Die notwendigen großen Investments für den Aufbau europäischer Internetplattformen wird es nur geben, wenn sich die Rahmenbedingungen fundamental ändern. Der Labradorwelpe wird nur dann zu einem starken Hund heranwachsen, wenn man ihn vor den Kampfhunden schützt. Der Schutz lässt sich rechtlich begründen: Die Kampfhunde halten sich nämlich nicht an die europäischen Gesetze. Auch wenn sie es wollten, können sie das nicht versprechen. Im Zweifel gehen die nationalen Sicherheitsinteressen ihres Herkunftslandes, welche immer das sind, vor. Das ist nicht erst seit Trumps „America first“-Politik so. Im Übrigen gilt das auch für russisch und chinesisch kontrollierte Firmen.
Nichts spricht gegen die Beteiligung von US-Investoren an europäischen Internetfirmen, die an die Stelle der aktuell dominierenden US-Plattformen treten müssen. Aber hier muss es eine Begrenzung geben, wenn es um die Kontrolle der Firmen geht und darum, unter welcher Jurisdiktion die Hauptgesellschafter fallen. Diese Sichtweise mag derzeit verwegen scheinen. Aber schon seit dem Einstieg des persischen Schahs bei Krupp im Jahr 1974 wird die Frage diskutiert, ob alle Arten von ausländischen Investitionen im gesellschaftlichen Interesse sind. Das Internet, der größte Datenmarkt der Menschheitsgeschichte, hat heute für den Schutz der liberal-demokratischen Gesellschaften in Europa mehr Bedeutung als die konventionelle Waffenproduktion. Es liegt nahe, das vorhandene Instrumentarium des Außenwirtschaftsgesetzes zur Kontrolle ausländischer Investitionen gerade im Internet anzuwenden. Sonst übernehmen kapitalstarke US-Firmen weiter vielversprechende europäische Start-ups, bevor sie eine ernsthafte Konkurrenz darstellen.
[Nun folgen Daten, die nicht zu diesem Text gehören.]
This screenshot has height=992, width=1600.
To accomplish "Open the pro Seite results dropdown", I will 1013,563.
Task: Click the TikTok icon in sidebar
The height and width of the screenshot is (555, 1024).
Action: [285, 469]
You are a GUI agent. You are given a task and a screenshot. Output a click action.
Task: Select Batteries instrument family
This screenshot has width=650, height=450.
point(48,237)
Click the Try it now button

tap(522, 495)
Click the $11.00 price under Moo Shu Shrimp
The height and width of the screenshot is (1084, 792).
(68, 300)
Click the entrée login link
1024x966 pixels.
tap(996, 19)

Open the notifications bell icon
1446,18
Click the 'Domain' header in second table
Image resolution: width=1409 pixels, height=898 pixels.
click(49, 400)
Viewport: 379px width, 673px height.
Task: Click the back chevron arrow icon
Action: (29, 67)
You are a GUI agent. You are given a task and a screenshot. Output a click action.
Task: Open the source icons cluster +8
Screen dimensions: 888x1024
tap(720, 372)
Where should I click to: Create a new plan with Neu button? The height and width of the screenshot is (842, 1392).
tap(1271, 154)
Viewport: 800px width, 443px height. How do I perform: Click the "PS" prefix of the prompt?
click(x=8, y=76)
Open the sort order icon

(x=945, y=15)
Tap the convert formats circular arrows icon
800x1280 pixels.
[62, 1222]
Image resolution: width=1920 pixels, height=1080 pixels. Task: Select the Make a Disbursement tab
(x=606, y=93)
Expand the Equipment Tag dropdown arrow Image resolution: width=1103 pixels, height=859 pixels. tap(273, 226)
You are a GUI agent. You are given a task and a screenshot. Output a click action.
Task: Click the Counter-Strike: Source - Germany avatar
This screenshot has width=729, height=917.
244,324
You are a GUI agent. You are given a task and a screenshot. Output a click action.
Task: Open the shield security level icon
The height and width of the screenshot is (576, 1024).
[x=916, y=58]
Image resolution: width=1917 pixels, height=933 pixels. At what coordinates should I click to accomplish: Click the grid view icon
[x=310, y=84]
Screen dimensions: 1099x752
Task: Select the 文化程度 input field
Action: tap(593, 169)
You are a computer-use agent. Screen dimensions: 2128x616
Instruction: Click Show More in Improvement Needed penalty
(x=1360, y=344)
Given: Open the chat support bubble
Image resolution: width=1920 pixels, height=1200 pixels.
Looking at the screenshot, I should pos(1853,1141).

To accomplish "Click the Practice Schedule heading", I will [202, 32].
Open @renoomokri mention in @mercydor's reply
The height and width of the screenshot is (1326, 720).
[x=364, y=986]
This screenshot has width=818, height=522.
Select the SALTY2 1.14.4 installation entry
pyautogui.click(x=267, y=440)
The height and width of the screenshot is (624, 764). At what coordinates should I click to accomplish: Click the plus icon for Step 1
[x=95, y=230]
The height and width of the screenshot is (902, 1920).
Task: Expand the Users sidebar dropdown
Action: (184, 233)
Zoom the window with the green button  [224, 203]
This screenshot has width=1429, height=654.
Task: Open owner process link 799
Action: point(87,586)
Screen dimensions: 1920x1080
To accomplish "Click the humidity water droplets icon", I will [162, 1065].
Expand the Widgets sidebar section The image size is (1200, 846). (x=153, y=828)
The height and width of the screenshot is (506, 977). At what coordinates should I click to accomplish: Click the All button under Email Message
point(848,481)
Der Aufbau europäischer Internetplattformen wird dauern. Ähnliches gilt aber auch für das Ziel, eine CO2-freie Wirtschaft aufzubauen oder die E-Mobilität durchzusetzen. Die dominierenden US-Internetfirmen werden realistisch betrachtet erst in zehn oder fünfzehn Jahren durch bessere europäische Plattformen abgelöst werden können. Aber es ist wichtig, dass sich Europa im Internet das Ziel setzt, unabhängig zu werden. Nur so lässt sich die Souveränität in der digitalen Welt der Zukunft bewahren. Für Deutschland würde es sich besonders lohnen, ein solches Ziel energisch zu verfolgen. Immerhin ist es wahrscheinlich, dass einige europäische Champions aus Deutschland kommen werden – wegen der relativen Größe des deutschen Internetmarktes innerhalb der europäischen Union.